Fabulous imagery... 'nuff said... Abstract, yeah... nice word play, so I enjoyed that... Thanks.. Peace always... jul


----------



## aj47 (Jun 11, 2015)

Mesafalcon said:


> Desperate singers trading whispers for lingers
> Famous faults frequent swingers
> Smoking pipes reading about snipes
> Little sense to comprehend
> ...



Stringing together random words is like stringing together random notes on a sax--it's not improvisation, it's a mess.  This reads the same way. As I believe critique would be wasted on this work, I'm not giving any.


----------



## Dove (Jun 11, 2015)

Actually it does make sense - one merely has to look beyond what is being said. In that sense the "mess" is superior than something that is spoken so plainly a blind man can see it. Some of the best and most famous poets wrote abstract just like this - it didn't necessarily catch cause you got to be swift for this method of writing]. 

It is a method of writing that allows the reader to make what they would of it. 

My interpretation:
I'm going to use the reference to celebs as that'd be the easiest to draw comparison for most... but the poem can apply to absolutely everyone and anyone. 

_Desperate singers trading whispers for lingers_ - singers can mean anything [famous people], the rest someone who trades whispers [gossip, whimsical] for lingers [lingers - lingering - a concrete life / concrete fact as fact lingers longer than gossip]
_Famous faults frequent swingers_ - famous faults [every famous person seems to have almost the same faults - drugs, cash, divorce, murder, etc.] ... frequent swingers [speaks for itself]
_Smoking pipes reading about snipes _- smoking pipes [the rich, those above such gossip] reading about snipes [snipes - gossip / rumors / lies]
_Little sense to comprehend_  - the wealthy don't understand why those gossip rags, etc. flaunt their faults as they too are human


_Distant darkness lonely fingers_ - the rich / wealthy as always held above the average person.
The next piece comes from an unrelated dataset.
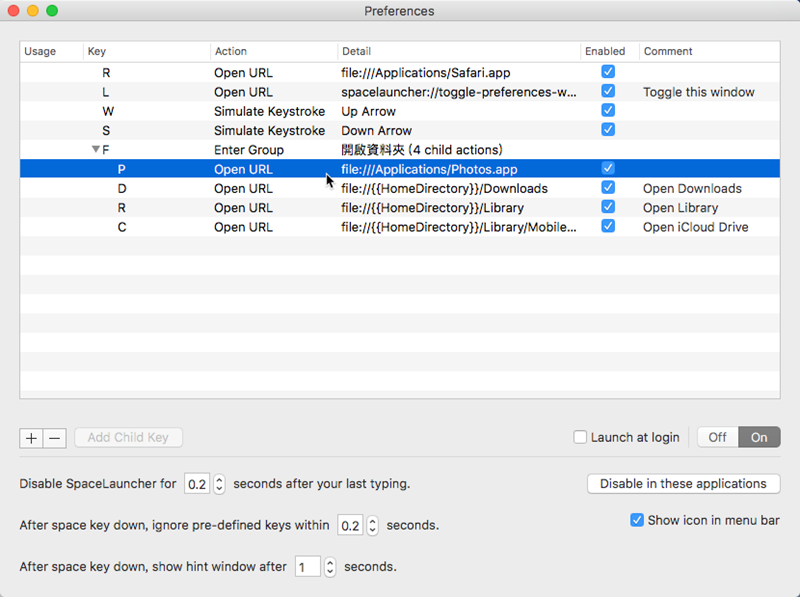Select the Down Arrow keystroke row

(400, 131)

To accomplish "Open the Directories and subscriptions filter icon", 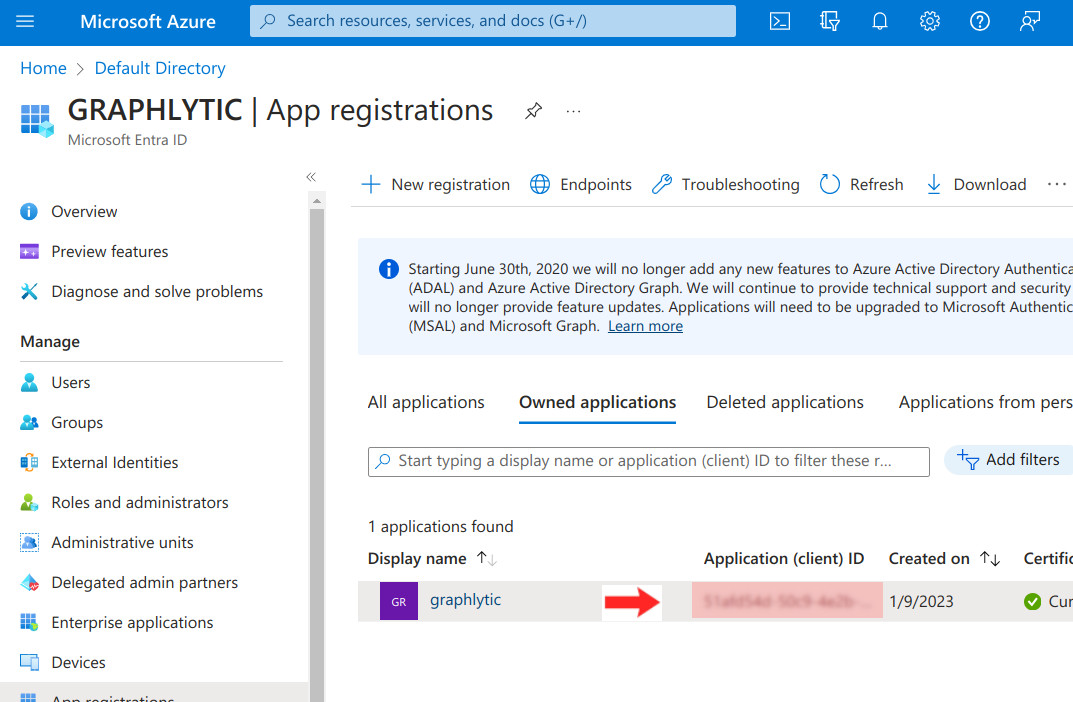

Lonely. My uncle, an engineer, knows a very well off businessman in Dubai. Part of the RF actually. Wealth doesn't equal you being un-alone.
_It figures..._ - obvious statement 
_Pulling out and grasping triggers_ - Pulling out of the lime light. Grasping at straws / triggers - try to salvage what is left of a "normal" life. 
_Dodging bullets marked for winners_ - given the rest an ironical statement. Are the rich really winners? To the average joe they certainly are. 


_New age rest stops employing plumbers_ - new age [new generation - so more computer, etc. skills] and the rest stops employing plumbers [ironic statement, plumping is an old skill and often something life long. Life long actors from the 50s are far superior than most modern ones and older workers are typically better (harder working) workers.]
_Endless dancing on the highway of killers_ - "killers" is a mockery word. Endless dancing as it sounds - highway of killers... a mess up by a famous person can ruin their career [career killing moves].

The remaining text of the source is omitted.